SELECTED EXCERPT Block Start

Scientific classification
- Kingdom: Animalia
- Phylum: Chordata
- Class: Actinopterygii
- Order: Cyprinodontiformes
- Family: Fundulidae
- Genus: Leptolucania G. S. Myers, 1924
- Species: L. ommata
- Binomial name: Leptolucania ommata (Jordan, 1884)
- Synonyms: Heterandria ommata Jordan, 1884; Zygonectes mannii Hay, 1885; Leptolucania manni (Hay, 1885);

= Leptolucania ommata =

- Authority: (Jordan, 1884)
- Conservation status: LC
- Synonyms: Heterandria ommata Jordan, 1884, Zygonectes mannii Hay, 1885, Leptolucania manni (Hay, 1885)
- Parent authority: G. S. Myers, 1924

Species of fish

Leptolucania ommata, the Pygmy killifish, is a species of North American killifish found only in the southeastern United States. This fish is also found in the aquarium trade. This species grows to a length of 3 cm TL. They are yellow with gold and blue-green towards the tail. While males have a small dark spot at the base of their tail, females tend to have one at the base of their tail, and one at the midpoint of their body. It is the only known member of its genus. The pygmy killifish was formally described by David Starr Jordan as Heterandria ommata in 1884, the type locality being given as Indian River, Florida.

SELECTED EXCERPT Block End
DATA FOR REVIEW Block Start

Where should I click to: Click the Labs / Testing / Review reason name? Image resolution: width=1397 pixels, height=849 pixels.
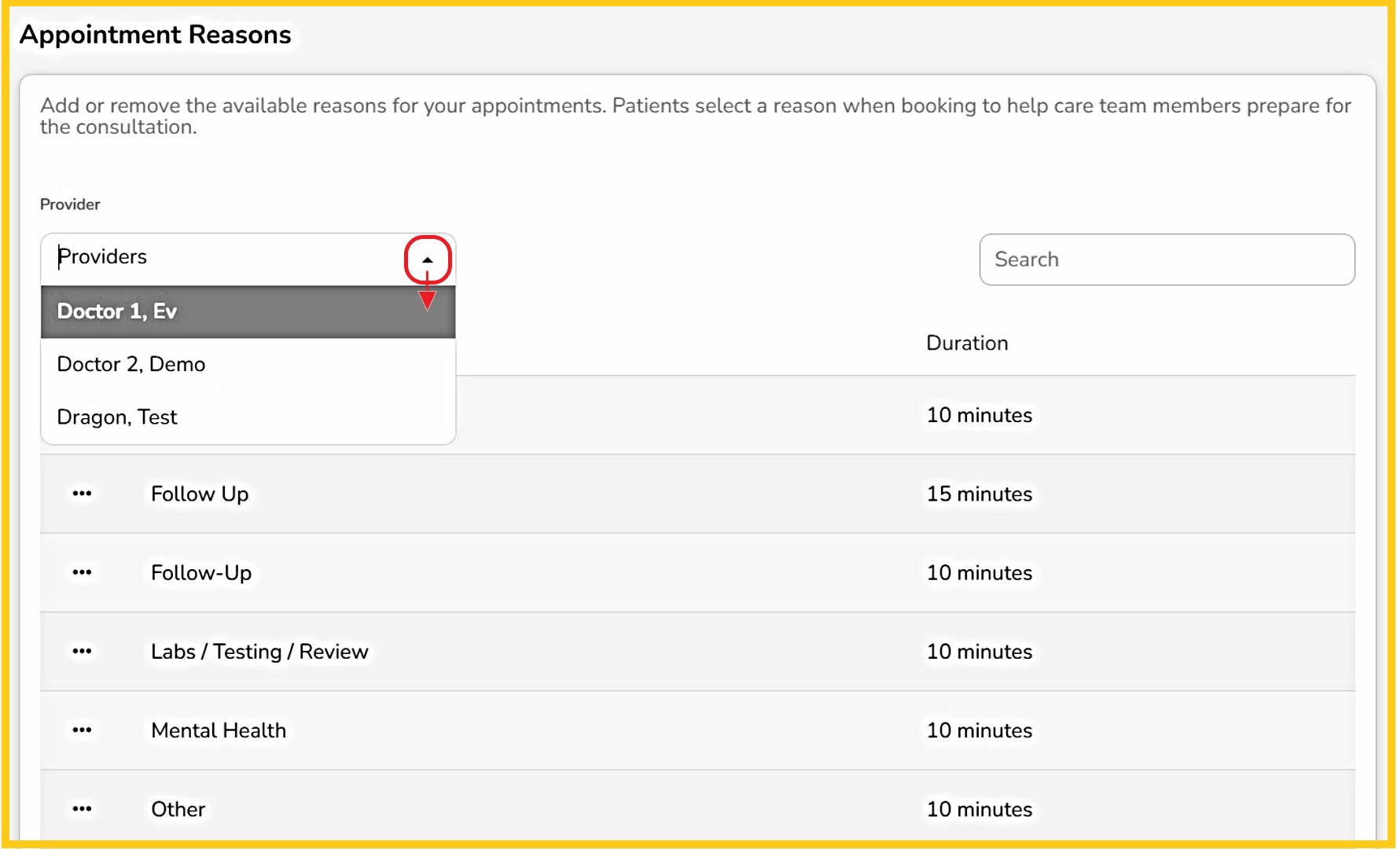[x=259, y=652]
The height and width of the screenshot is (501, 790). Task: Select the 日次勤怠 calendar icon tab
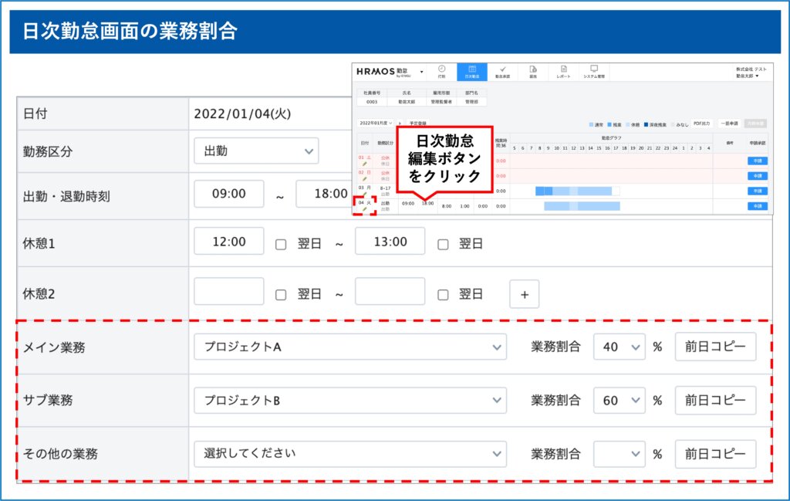click(x=471, y=72)

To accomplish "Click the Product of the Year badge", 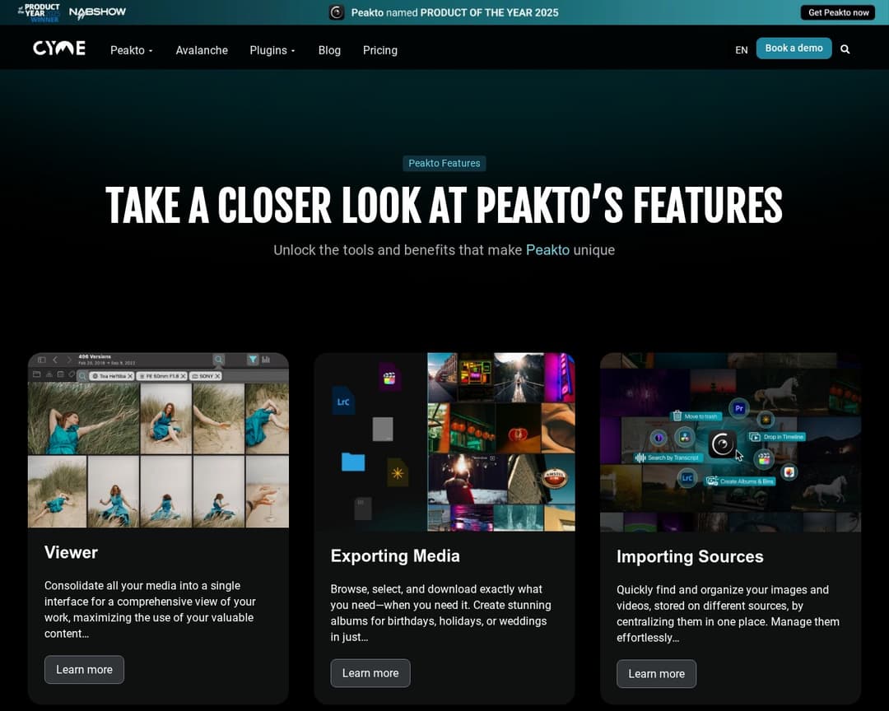I will [40, 12].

DATA FOR REVIEW Block End

- _WHAT IS BEING ASKED_
Reproduce the entire Leptolucania ommata entry word for word, from "Scientific classification" through its final sentence.

- _OUTPUT FOR THIS EXERCISE_
Scientific classification
- Kingdom: Animalia
- Phylum: Chordata
- Class: Actinopterygii
- Order: Cyprinodontiformes
- Family: Fundulidae
- Genus: Leptolucania G. S. Myers, 1924
- Species: L. ommata
- Binomial name: Leptolucania ommata (Jordan, 1884)
- Synonyms: Heterandria ommata Jordan, 1884; Zygonectes mannii Hay, 1885; Leptolucania manni (Hay, 1885);

= Leptolucania ommata =

- Authority: (Jordan, 1884)
- Conservation status: LC
- Synonyms: Heterandria ommata Jordan, 1884, Zygonectes mannii Hay, 1885, Leptolucania manni (Hay, 1885)
- Parent authority: G. S. Myers, 1924

Species of fish

Leptolucania ommata, the Pygmy killifish, is a species of North American killifish found only in the southeastern United States. This fish is also found in the aquarium trade. This species grows to a length of 3 cm TL. They are yellow with gold and blue-green towards the tail. While males have a small dark spot at the base of their tail, females tend to have one at the base of their tail, and one at the midpoint of their body. It is the only known member of its genus. The pygmy killifish was formally described by David Starr Jordan as Heterandria ommata in 1884, the type locality being given as Indian River, Florida.